Saturday, September 02, 2006

There’s Always a Plan B

Events have occurred so we can answer the question Thomas Friedman wrote some time back. (I don’t have the date or a link to it since it is behind the NYTimes wall and I cannot find it at their site or in the land of Google.) Anyway, Friedman asked is Iraq like it is because Saddam was like he was, or was Saddam like he was because Iraq is like it is? (Don’t you just love a good turn of phase? Like a fine wine or delicious first bite, you want to just savor it, roll it over in your mind, and appreciate its message and construction.) This eloquently constructed question deserves an equal response in the spirit or least construction of the question’s beauty, but instead it gets the following:

When Iraq went bad – shortly after the take over or the goal of the short sighted – the Neocons showed they had no Plan B. Plan A was that democracy would take care of its self; there was no need for a Plan B. The Neocons must have believed the virtue and moral fiber they saw within themselves as deriving from freedom and democracy would see democracy through in Iraq.
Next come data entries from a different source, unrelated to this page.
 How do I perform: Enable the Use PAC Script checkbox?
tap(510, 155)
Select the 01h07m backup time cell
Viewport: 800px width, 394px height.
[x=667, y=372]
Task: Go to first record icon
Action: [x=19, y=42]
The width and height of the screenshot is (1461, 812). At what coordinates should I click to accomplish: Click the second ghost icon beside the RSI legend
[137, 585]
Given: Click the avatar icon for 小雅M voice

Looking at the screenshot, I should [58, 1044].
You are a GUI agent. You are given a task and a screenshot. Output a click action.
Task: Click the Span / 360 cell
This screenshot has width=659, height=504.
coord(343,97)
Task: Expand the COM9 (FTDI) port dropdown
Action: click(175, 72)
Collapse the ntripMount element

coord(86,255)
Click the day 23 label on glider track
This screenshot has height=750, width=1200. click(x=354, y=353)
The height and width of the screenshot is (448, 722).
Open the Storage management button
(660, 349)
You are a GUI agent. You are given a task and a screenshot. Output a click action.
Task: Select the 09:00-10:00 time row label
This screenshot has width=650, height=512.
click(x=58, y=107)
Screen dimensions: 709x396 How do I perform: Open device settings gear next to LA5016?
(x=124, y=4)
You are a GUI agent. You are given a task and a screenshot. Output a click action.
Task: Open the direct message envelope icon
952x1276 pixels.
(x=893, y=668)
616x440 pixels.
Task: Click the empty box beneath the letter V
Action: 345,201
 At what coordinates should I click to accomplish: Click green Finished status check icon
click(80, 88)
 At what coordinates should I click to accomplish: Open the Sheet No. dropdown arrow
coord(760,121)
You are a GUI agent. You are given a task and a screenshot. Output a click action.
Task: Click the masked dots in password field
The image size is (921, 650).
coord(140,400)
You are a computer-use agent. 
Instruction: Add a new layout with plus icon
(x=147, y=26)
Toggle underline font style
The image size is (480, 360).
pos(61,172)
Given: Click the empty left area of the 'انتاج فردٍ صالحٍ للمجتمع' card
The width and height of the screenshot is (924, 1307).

What the Neocons don’t realize is that there’s always a Plan B. In a Worse Case Scenario planners who have no fall back plan must respond as events occur. That's your Plan B if you don't have one. I hope that is not the Neocons plan but I’m afraid it is. However, President Bush need not worry about this in his legacy. His lack of having a Plan B for Iraq will not be high on his list of mistakes.

The Neocons realizes their strategy to fixate on names such as the al-Qaeda leader in Iraq, Zarqawi, and his final removal, a goal they have harped on for years, meant nothing. The killings and sectarian violence go on even more than before. To admit civil war is to admit defeat and they can’t do that, because they have no Plan B.

The recent unpleasantness with Lebanon, Hezbollah, and of course, Israel moved Iraq civil war off the front pages for several days. Throw in another clash between Hamas, Fatah, the Palestinians referendum on Israel’s right to exist, and of course, Israel, and you got one major distraction. It has taken the heat off the Iraqi story, but of course the situation in Iraq continues to fester. And we’re talking a fester that could spread to the whole of the Middle East

Add to that the Neocons inability to recognize when they are facing the same hitch hiking problem as LBJ (at the bottom of the post) or that they are staring at Powell’s ominous forewarning of ownership of Pottery Barn chards. However, they are claiming the vessel is still whole. You don’t have to fix what’s not broken. They miss the point that they now own it regardless of whether it is broken or not.

The Neocons fail to recognize the open-ended equation of war – especially a war lasting longer than a year. Rarely does a war lasting longer than a year end up as the planners had originally envisioned. Of course, they thought Iraq would be a peaceful, economically viable, politically influential democracy by now. And as David Halberstam wrote in “The Best and Brightest”, war is a government policy, and once a policy of this size develops, it takes on a life of its own and even those that implemented it no longer control it.

Now, others are talking about dividing Iraq along lines of sectarian concentration. Groups are already concentrating in a mass internal migration. Groups within Iraq and those without who have an interest in the eventual outcome should already have their plan as to where the lines will be drawn – and a good Plan B, also. There’s all the oil, remember. Baghdad will most likely be partitioned. With no Plan B, things occur in their own time; the Neocon planners have lost their initiative and must response to events.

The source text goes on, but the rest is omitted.